A therapist ends up detained because she refuses to admit whether a client has been to Bremen, or is Bremen — this WWI story is known as BremenX. I find myself surprised and grateful that a therapist would selflessly protect a client like that.
In a communal sitting room with beige-walled booths, I look in the mirror mounted on the righthand side and catch the friendly eye of two ladies also waiting there. Perhaps we are using the ovens, baking pie. It’s clear to me the mirror was installed at the angle it was for just this purpose. I’ve been hanging about for a long time, and I’ve noticed an abundance of redheads with elaborate spirally hair-does that remind me of this bug:
https://twitter.com/cassiegrimaldi/status/912796613575364609
There’s some (red?) minivan a friend of mine is driving, and it’s creeping slowly toward the freeway on-ramp adjacent to the community bakery. If I can catch it, I pull off a great sex joke. But, having to cross a barrier and get across a few lanes, I ju-u-u-u-u-ust miss it. Then I’m first in line for the on-ramp, though, and I get low to the gravelly road and turn on rocket boosters (not something I’ve really used before) to catch up. They’re shite for hill-climbing, though, and when I encounter a sudden left curve after a steep hill with zero banking, my SR-71 Blackbird (which is where I kept the rockets, apparently) goes careening off the ribbon of dirt into the galactic space through which it wends.

● Recorded data
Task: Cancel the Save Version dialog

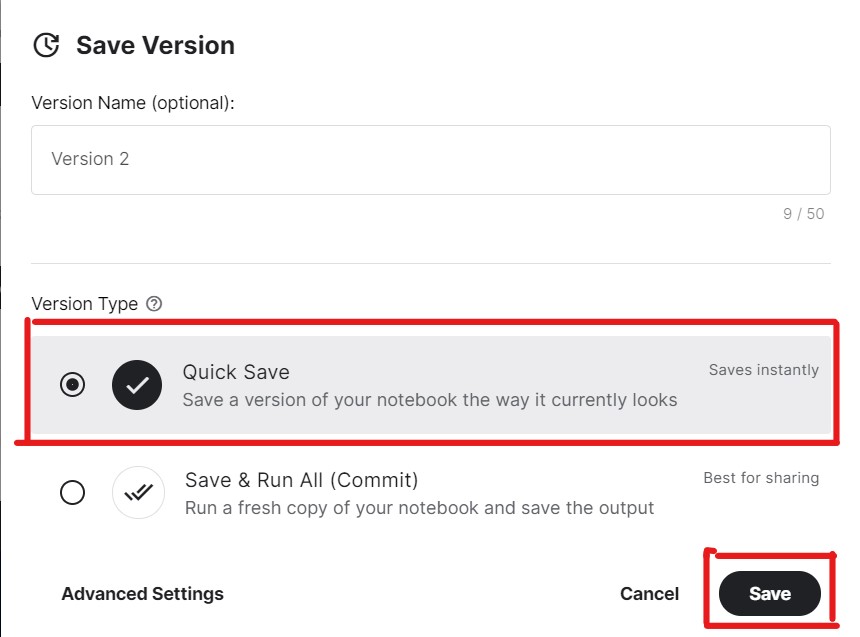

● Work instructions
1: In the narrative about the bakery and the SR-71 Blackbird, what is the WWI story about the detained therapist known as?
2: Reproduce the narrative about the bakery and the SR-71 Blackbird from "A therapist ends" to "client like that.".
3: Carry the narrative about the bakery and the SR-71 Blackbird forward from its final sentence.

● Outputs for the tasks
1: BremenX.

2:
A therapist ends up detained because she refuses to admit whether a client has been to Bremen, or is Bremen — this WWI story is known as BremenX. I find myself surprised and grateful that a therapist would selflessly protect a client like that.

3:
A demonstration: the dynamically resized livery of a train, attractive top-to-bottom color gradients (splendidly coordinated along the length of the train, with occasional repeats). It’s a coal-fired steam train, even. As one reduces the number of cars it collapses into only a single cowboy-soldier pumping a handcar bearing a square American flag.
My family has re-acquired our Kemper Court house where I grew up. In the wall between the stained-glass entryway and the kitchen nook there’s now a rectangular hole just big enough to slip through on one’s back. As I peek through, I note how strange it feels to live there again after it belonged to someone else for so long.
Standing on a hilltop gazing reverently at a snow-covered mountain, kin to Mount San Jacinto in the Coachella Valley. A mirror on a long handle held at arm’s length, revealing another mountain far behind me — holy mountains at opposing ends of the valley where I stand.
I relate this dream to Brian when he, apropos of nothing, called me up to his balcony to view Mt. St. Helens on this clear autumn day. When the view isn’t blocked, one can see Mt. Hood, also.